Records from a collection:
┄┄┄┄┄┄┄┄┄┄
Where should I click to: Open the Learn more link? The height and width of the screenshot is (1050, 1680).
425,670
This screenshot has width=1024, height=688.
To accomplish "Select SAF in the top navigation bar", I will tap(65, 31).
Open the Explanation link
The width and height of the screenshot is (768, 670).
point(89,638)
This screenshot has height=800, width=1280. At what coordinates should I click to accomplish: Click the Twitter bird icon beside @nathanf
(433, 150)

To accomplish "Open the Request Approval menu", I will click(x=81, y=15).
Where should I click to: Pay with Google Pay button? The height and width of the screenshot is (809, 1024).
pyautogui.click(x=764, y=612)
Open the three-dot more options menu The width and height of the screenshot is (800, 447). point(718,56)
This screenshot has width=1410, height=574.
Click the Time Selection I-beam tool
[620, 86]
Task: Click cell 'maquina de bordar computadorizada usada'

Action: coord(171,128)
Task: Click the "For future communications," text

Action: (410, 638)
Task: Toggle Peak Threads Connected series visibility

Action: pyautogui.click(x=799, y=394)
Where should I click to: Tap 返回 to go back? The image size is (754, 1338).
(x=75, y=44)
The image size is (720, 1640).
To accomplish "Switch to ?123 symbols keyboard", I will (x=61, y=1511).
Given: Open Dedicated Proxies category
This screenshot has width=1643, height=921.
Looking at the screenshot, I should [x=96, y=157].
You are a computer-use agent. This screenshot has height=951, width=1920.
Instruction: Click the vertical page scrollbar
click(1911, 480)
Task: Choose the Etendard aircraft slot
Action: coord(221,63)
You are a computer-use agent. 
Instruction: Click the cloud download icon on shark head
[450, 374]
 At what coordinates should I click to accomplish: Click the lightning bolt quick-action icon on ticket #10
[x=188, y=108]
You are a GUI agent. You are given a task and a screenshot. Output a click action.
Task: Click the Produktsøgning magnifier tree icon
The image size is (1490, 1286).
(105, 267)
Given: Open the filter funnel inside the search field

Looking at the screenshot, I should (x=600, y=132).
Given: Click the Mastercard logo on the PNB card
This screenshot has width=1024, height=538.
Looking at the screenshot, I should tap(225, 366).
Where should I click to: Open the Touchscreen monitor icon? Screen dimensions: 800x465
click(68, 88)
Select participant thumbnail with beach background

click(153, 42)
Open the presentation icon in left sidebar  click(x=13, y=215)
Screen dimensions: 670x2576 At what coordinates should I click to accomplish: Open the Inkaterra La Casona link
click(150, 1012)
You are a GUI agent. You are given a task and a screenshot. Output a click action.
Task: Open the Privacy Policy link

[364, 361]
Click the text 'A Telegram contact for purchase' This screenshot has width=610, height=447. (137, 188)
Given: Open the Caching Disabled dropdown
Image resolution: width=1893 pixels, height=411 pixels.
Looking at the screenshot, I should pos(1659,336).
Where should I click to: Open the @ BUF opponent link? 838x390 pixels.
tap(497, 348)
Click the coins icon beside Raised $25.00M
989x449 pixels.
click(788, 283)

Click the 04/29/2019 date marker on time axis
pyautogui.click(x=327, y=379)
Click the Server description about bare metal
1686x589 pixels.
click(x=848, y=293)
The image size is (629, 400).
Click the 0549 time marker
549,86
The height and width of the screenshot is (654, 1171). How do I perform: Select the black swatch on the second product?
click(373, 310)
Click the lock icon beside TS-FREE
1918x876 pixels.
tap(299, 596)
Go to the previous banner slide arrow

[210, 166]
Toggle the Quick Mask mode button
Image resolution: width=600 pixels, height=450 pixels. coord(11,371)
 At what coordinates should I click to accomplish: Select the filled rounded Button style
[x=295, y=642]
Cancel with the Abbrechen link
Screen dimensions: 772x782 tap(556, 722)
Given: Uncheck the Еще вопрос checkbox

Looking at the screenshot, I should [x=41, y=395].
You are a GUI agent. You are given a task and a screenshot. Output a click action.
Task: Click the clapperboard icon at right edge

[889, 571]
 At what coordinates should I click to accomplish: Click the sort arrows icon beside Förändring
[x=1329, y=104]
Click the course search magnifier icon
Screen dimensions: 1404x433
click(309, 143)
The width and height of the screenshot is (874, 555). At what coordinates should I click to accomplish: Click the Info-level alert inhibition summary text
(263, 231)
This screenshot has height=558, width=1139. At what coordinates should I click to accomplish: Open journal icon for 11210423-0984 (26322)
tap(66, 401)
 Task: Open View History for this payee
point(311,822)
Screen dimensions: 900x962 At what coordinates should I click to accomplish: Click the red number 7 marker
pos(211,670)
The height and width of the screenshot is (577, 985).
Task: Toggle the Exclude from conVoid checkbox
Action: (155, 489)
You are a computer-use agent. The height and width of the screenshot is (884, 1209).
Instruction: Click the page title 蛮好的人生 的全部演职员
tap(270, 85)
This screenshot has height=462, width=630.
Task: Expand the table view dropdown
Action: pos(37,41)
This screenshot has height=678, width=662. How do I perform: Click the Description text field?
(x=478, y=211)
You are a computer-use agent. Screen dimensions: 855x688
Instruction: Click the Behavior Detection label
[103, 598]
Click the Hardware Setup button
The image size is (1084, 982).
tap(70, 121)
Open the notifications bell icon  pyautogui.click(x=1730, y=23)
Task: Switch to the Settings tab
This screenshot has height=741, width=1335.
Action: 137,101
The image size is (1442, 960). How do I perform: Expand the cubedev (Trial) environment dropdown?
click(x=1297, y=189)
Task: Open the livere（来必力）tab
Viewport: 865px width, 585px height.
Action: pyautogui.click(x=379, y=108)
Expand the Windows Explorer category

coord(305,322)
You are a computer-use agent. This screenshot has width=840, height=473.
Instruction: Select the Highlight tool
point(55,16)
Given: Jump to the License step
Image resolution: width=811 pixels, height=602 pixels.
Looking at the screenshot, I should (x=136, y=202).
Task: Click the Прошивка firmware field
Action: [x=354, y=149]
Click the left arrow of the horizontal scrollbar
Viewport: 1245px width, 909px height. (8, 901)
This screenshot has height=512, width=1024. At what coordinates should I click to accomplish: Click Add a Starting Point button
┄┄┄┄┄┄┄┄┄┄
**EXERCISE INSTRUCTIONS**. Make an exact copy of all the entries above.

**ANSWER TO THIS TASK**.
Where should I click to: Open the Learn more link? The height and width of the screenshot is (1050, 1680).
425,670
This screenshot has width=1024, height=688.
To accomplish "Select SAF in the top navigation bar", I will tap(65, 31).
Open the Explanation link
The width and height of the screenshot is (768, 670).
point(89,638)
This screenshot has height=800, width=1280. At what coordinates should I click to accomplish: Click the Twitter bird icon beside @nathanf
(433, 150)

To accomplish "Open the Request Approval menu", I will click(x=81, y=15).
Where should I click to: Pay with Google Pay button? The height and width of the screenshot is (809, 1024).
pyautogui.click(x=764, y=612)
Open the three-dot more options menu The width and height of the screenshot is (800, 447). point(718,56)
This screenshot has width=1410, height=574.
Click the Time Selection I-beam tool
[620, 86]
Task: Click cell 'maquina de bordar computadorizada usada'

Action: coord(171,128)
Task: Click the "For future communications," text

Action: (410, 638)
Task: Toggle Peak Threads Connected series visibility

Action: pyautogui.click(x=799, y=394)
Where should I click to: Tap 返回 to go back? The image size is (754, 1338).
(x=75, y=44)
The image size is (720, 1640).
To accomplish "Switch to ?123 symbols keyboard", I will (x=61, y=1511).
Given: Open Dedicated Proxies category
This screenshot has width=1643, height=921.
Looking at the screenshot, I should [x=96, y=157].
You are a computer-use agent. This screenshot has height=951, width=1920.
Instruction: Click the vertical page scrollbar
click(1911, 480)
Task: Choose the Etendard aircraft slot
Action: coord(221,63)
You are a computer-use agent. 
Instruction: Click the cloud download icon on shark head
[450, 374]
 At what coordinates should I click to accomplish: Click the lightning bolt quick-action icon on ticket #10
[x=188, y=108]
You are a GUI agent. You are given a task and a screenshot. Output a click action.
Task: Click the Produktsøgning magnifier tree icon
The image size is (1490, 1286).
(105, 267)
Given: Open the filter funnel inside the search field

Looking at the screenshot, I should (x=600, y=132).
Given: Click the Mastercard logo on the PNB card
This screenshot has width=1024, height=538.
Looking at the screenshot, I should tap(225, 366).
Where should I click to: Open the Touchscreen monitor icon? Screen dimensions: 800x465
click(68, 88)
Select participant thumbnail with beach background

click(153, 42)
Open the presentation icon in left sidebar  click(x=13, y=215)
Screen dimensions: 670x2576 At what coordinates should I click to accomplish: Open the Inkaterra La Casona link
click(150, 1012)
You are a GUI agent. You are given a task and a screenshot. Output a click action.
Task: Open the Privacy Policy link

[364, 361]
Click the text 'A Telegram contact for purchase' This screenshot has width=610, height=447. (137, 188)
Given: Open the Caching Disabled dropdown
Image resolution: width=1893 pixels, height=411 pixels.
Looking at the screenshot, I should pos(1659,336).
Where should I click to: Open the @ BUF opponent link? 838x390 pixels.
tap(497, 348)
Click the coins icon beside Raised $25.00M
989x449 pixels.
click(788, 283)

Click the 04/29/2019 date marker on time axis
pyautogui.click(x=327, y=379)
Click the Server description about bare metal
1686x589 pixels.
click(x=848, y=293)
The image size is (629, 400).
Click the 0549 time marker
549,86
The height and width of the screenshot is (654, 1171). How do I perform: Select the black swatch on the second product?
click(373, 310)
Click the lock icon beside TS-FREE
1918x876 pixels.
tap(299, 596)
Go to the previous banner slide arrow

[210, 166]
Toggle the Quick Mask mode button
Image resolution: width=600 pixels, height=450 pixels. coord(11,371)
 At what coordinates should I click to accomplish: Select the filled rounded Button style
[x=295, y=642]
Cancel with the Abbrechen link
Screen dimensions: 772x782 tap(556, 722)
Given: Uncheck the Еще вопрос checkbox

Looking at the screenshot, I should [x=41, y=395].
You are a GUI agent. You are given a task and a screenshot. Output a click action.
Task: Click the clapperboard icon at right edge

[889, 571]
 At what coordinates should I click to accomplish: Click the sort arrows icon beside Förändring
[x=1329, y=104]
Click the course search magnifier icon
Screen dimensions: 1404x433
click(309, 143)
The width and height of the screenshot is (874, 555). At what coordinates should I click to accomplish: Click the Info-level alert inhibition summary text
(263, 231)
This screenshot has height=558, width=1139. At what coordinates should I click to accomplish: Open journal icon for 11210423-0984 (26322)
tap(66, 401)
 Task: Open View History for this payee
point(311,822)
Screen dimensions: 900x962 At what coordinates should I click to accomplish: Click the red number 7 marker
pos(211,670)
The height and width of the screenshot is (577, 985).
Task: Toggle the Exclude from conVoid checkbox
Action: (155, 489)
You are a computer-use agent. The height and width of the screenshot is (884, 1209).
Instruction: Click the page title 蛮好的人生 的全部演职员
tap(270, 85)
This screenshot has height=462, width=630.
Task: Expand the table view dropdown
Action: pos(37,41)
This screenshot has height=678, width=662. How do I perform: Click the Description text field?
(x=478, y=211)
You are a computer-use agent. Screen dimensions: 855x688
Instruction: Click the Behavior Detection label
[103, 598]
Click the Hardware Setup button
The image size is (1084, 982).
tap(70, 121)
Open the notifications bell icon  pyautogui.click(x=1730, y=23)
Task: Switch to the Settings tab
This screenshot has height=741, width=1335.
Action: 137,101
The image size is (1442, 960). How do I perform: Expand the cubedev (Trial) environment dropdown?
click(x=1297, y=189)
Task: Open the livere（来必力）tab
Viewport: 865px width, 585px height.
Action: pyautogui.click(x=379, y=108)
Expand the Windows Explorer category

coord(305,322)
You are a computer-use agent. This screenshot has width=840, height=473.
Instruction: Select the Highlight tool
point(55,16)
Given: Jump to the License step
Image resolution: width=811 pixels, height=602 pixels.
Looking at the screenshot, I should (x=136, y=202).
Task: Click the Прошивка firmware field
Action: [x=354, y=149]
Click the left arrow of the horizontal scrollbar
Viewport: 1245px width, 909px height. (8, 901)
This screenshot has height=512, width=1024. At what coordinates should I click to accomplish: Click Add a Starting Point button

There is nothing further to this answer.